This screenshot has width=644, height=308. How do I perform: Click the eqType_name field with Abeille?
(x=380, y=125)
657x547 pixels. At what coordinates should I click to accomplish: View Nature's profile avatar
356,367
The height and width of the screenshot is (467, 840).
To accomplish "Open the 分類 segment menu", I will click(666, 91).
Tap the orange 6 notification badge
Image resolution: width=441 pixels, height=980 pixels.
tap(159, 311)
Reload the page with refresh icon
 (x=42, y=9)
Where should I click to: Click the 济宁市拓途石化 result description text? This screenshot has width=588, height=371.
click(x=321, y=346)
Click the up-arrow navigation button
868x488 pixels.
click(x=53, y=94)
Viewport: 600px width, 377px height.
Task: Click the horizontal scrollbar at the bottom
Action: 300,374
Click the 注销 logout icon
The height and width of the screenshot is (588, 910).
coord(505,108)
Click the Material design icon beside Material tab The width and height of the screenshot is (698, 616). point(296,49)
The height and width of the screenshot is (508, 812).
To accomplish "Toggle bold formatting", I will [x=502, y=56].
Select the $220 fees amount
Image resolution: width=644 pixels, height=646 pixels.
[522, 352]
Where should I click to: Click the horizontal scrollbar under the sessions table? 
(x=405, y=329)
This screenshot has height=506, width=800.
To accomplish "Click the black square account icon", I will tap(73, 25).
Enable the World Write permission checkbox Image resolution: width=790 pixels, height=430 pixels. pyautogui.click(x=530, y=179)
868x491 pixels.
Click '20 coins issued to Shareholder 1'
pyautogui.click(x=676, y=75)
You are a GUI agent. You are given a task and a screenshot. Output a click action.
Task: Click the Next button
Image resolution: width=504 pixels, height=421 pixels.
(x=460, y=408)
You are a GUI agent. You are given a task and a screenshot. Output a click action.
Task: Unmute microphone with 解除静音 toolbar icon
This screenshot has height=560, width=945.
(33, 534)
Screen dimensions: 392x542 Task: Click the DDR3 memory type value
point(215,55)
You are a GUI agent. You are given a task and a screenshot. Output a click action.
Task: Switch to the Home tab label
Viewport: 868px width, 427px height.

◇ ◇ ◇ ◇ ◇ ◇ ◇

**Exercise requirements**
Please write out, exactly as they appear above, only the lines in the stretch from the line with "The height and width of the screenshot is (588, 910)." through the line with "Task: Unmute microphone".

**Answer to the problem**
The height and width of the screenshot is (588, 910).
coord(505,108)
Click the Material design icon beside Material tab The width and height of the screenshot is (698, 616). point(296,49)
The height and width of the screenshot is (508, 812).
To accomplish "Toggle bold formatting", I will [x=502, y=56].
Select the $220 fees amount
Image resolution: width=644 pixels, height=646 pixels.
[522, 352]
Where should I click to: Click the horizontal scrollbar under the sessions table? 
(x=405, y=329)
This screenshot has height=506, width=800.
To accomplish "Click the black square account icon", I will tap(73, 25).
Enable the World Write permission checkbox Image resolution: width=790 pixels, height=430 pixels. pyautogui.click(x=530, y=179)
868x491 pixels.
Click '20 coins issued to Shareholder 1'
pyautogui.click(x=676, y=75)
You are a GUI agent. You are given a task and a screenshot. Output a click action.
Task: Click the Next button
Image resolution: width=504 pixels, height=421 pixels.
(x=460, y=408)
You are a GUI agent. You are given a task and a screenshot. Output a click action.
Task: Unmute microphone with 解除静音 toolbar icon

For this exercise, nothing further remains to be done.